Recast the lines of the entries below as a Markdown table with the columns Row and Line, numbering each row and leaving out blank lines. Omit the pictures from your table.

───── Dataset

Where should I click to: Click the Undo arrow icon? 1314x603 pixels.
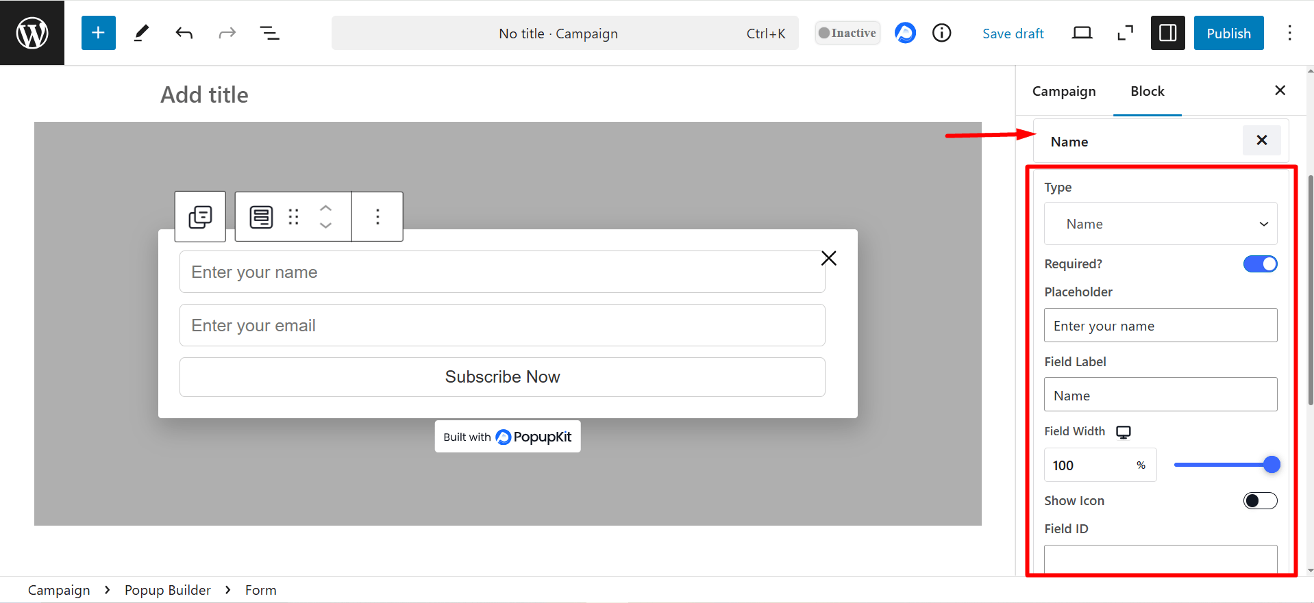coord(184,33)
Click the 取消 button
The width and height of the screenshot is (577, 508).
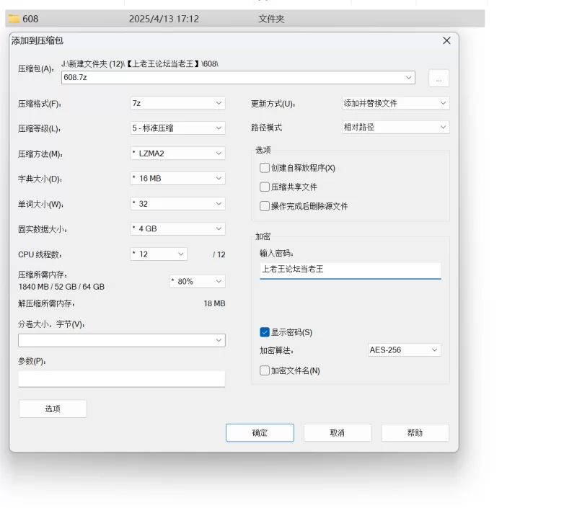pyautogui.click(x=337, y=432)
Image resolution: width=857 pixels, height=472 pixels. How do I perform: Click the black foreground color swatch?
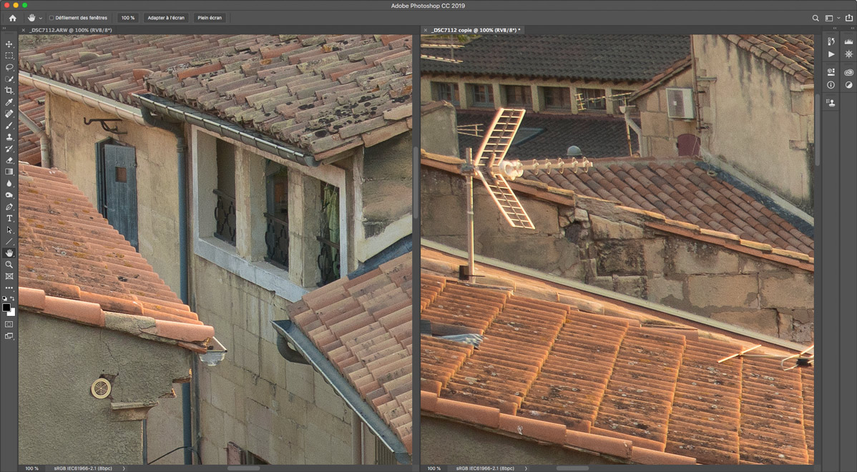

──────────

Result for this exercise:
| Row | Line |
|---|---|
| 1 | Where should I click to: Click the Undo arrow icon? 1314x603 pixels. |
| 2 | coord(184,33) |
| 3 | Click the 取消 button |
| 4 | The width and height of the screenshot is (577, 508). |
| 5 | pyautogui.click(x=337, y=432) |
| 6 | Image resolution: width=857 pixels, height=472 pixels. How do I perform: Click the black foreground color swatch? |